IndianSanskriti
Touching the Earth Mudra and Time

Touching the Earth Mudra and Time

Even if you don’t know it by that name, everyone has seen the Touching the Earth Mudra.

Buddha, sitting with one hand raised to show he’s teaching, the other reaching down to touch the Earth below. It represents the moment that Buddha finally defeated all the snares of Mara and gained Enlightenment. Mara, the Tempter, asks who will stand as witness to his right to gain Enlightenment. Buddha reaches down and touches the Earth as he says, “The Earth is my witness.”

But what does that mean to us, 2,500 years removed from that act? It teaches us an important lesson about time. “Time?” You might ask, “How does that say anything about time?”

When Buddha touched the Earth, he accepted the Earth, just as it is. Not an Earth that was re-made into what HE wanted, but the Earth, sky, oceans and rivers, just as they were at that moment. No waiting for it to be better, no waiting for it to change. But the Earth, with all it’s beauty and horror and disasters, as it was in that moment. It introduced an entirely new way of looking at time. Time, for the Buddha, stopped existing.

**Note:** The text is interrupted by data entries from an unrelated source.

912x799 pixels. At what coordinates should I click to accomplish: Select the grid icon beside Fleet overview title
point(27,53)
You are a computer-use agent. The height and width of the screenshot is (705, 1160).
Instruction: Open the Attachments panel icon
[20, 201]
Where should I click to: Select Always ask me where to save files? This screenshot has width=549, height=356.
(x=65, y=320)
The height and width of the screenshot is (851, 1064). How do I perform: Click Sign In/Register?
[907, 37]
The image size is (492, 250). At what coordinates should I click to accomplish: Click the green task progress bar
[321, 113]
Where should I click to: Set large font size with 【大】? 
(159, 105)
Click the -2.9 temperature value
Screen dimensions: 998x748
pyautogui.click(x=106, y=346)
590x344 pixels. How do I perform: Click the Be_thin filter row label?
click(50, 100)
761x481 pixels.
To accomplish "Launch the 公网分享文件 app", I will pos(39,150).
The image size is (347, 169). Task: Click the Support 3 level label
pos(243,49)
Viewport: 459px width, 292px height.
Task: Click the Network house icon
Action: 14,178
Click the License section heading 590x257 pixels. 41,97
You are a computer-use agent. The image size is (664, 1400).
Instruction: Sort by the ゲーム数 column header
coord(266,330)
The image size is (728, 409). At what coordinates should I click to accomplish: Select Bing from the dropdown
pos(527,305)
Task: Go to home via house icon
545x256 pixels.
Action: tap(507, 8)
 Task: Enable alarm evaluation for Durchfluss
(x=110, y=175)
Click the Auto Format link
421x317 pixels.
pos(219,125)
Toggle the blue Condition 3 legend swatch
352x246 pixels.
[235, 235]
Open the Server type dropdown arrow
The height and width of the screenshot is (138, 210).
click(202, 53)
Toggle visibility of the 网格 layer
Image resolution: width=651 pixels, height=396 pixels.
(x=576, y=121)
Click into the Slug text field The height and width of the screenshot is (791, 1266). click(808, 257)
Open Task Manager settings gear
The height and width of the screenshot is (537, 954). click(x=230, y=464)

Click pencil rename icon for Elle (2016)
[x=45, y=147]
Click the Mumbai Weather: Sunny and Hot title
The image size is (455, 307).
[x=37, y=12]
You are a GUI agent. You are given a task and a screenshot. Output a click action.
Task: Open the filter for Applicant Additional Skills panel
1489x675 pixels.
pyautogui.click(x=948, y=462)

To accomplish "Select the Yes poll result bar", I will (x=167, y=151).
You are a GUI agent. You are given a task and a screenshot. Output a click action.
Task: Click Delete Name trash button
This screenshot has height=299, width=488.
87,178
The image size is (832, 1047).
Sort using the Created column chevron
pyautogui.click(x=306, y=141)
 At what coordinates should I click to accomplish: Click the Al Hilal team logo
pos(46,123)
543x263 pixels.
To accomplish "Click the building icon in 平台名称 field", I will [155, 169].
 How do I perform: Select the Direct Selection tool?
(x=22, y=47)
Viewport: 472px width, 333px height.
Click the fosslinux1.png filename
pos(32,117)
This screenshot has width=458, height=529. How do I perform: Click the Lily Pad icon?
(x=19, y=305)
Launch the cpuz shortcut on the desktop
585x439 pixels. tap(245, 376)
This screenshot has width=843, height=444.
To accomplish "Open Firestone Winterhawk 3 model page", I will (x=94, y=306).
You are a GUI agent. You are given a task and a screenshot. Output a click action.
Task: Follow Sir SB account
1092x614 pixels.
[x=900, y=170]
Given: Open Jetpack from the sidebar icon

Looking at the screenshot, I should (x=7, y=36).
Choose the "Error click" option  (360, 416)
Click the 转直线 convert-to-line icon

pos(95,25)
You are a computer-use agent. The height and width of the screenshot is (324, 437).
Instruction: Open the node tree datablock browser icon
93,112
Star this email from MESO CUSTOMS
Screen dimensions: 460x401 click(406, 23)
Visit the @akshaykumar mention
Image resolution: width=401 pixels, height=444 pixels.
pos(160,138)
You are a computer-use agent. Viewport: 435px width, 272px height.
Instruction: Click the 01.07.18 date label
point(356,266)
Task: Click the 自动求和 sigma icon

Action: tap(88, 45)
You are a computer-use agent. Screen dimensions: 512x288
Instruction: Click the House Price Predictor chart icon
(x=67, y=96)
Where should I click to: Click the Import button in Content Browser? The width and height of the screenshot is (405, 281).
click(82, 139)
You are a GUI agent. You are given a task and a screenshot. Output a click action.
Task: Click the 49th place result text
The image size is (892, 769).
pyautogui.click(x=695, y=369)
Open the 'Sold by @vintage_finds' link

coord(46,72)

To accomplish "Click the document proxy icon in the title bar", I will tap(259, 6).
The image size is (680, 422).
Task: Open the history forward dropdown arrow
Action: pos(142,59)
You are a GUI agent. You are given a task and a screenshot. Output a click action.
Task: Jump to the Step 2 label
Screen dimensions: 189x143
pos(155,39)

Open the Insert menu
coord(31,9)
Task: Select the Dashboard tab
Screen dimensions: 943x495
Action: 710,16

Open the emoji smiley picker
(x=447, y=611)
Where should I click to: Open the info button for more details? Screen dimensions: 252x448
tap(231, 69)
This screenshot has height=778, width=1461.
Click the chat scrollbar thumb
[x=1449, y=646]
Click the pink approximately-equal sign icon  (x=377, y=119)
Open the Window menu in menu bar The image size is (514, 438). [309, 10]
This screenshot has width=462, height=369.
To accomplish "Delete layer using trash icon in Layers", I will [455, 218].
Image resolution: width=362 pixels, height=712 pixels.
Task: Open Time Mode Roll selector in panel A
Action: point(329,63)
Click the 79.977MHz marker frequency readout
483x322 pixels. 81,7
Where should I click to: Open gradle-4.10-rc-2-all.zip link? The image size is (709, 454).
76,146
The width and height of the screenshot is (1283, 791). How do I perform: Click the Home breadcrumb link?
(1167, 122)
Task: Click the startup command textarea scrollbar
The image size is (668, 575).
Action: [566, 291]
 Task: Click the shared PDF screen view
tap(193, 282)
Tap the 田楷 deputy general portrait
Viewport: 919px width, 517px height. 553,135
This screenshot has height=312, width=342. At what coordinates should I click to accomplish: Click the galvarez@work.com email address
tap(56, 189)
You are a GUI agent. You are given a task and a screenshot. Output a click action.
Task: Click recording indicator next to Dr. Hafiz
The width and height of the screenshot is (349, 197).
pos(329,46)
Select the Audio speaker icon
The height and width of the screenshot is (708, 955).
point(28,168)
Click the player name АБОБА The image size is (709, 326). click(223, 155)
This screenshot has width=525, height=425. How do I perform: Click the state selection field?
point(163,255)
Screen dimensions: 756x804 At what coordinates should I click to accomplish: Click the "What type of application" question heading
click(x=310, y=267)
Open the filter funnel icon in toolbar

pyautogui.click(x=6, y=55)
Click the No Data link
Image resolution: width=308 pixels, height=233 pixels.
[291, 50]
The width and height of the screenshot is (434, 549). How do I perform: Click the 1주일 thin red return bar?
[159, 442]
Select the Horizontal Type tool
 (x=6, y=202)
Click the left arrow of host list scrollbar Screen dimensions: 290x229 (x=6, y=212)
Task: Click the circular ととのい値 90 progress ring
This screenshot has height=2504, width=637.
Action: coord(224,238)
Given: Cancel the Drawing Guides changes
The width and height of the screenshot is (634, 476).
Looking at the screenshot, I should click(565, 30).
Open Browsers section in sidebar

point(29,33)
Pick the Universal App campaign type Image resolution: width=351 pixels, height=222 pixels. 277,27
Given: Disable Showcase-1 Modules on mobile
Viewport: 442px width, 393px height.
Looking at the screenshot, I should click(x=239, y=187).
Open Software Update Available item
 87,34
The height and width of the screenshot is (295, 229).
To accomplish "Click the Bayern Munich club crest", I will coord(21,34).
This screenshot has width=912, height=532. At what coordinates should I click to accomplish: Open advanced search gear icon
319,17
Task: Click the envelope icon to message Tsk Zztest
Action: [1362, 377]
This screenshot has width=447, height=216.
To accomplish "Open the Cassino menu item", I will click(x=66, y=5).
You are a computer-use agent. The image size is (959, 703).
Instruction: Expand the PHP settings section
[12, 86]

Not in the literal sense, of course. But from a practical viewpoint, time had effectively stopped. Because Buddha never again obsessed over the past, or feared what the future might bring. He didn’t worry about yesterday or tomorrow. He simply existed outside of the flow of time: Past or future.

With that one act, he found the timelessness inside of time. He found that true time is only to be found in THIS moment. Not tomorrow, not yesterday, not this morning, but right now. There IS no time if you live in the moment, going from moment to moment to moment, accepting what is and what is not. Simply saying to yourself,This moment will never exist again. I will savor and capture it fully. I will experience it fully, right now, before it escapes.”

This is the true secret of time. That it really is only an imagined thing based on light and our own fears and regrets. When we were children, there was no time. We had endless days to play and endless nights to savor the stars and moon. It is only when we think we have grown out of that, that we realize that that way of looking at time is the only way to survive it.

We say, “Time marches on”. With that one act of touching the Earth, Buddha stopped the march with a single gesture. He taught us to look for the timelessness within time. To stop, not to smell the roses, but to save ourselves. To stop the endless march toward an unknown future somewhere out there. To stop running from past regrets. In the end, to just stop. Because this moment of timelessness is all we ever really have. Just this moment. No other. Just this one timeless moment which includes everything.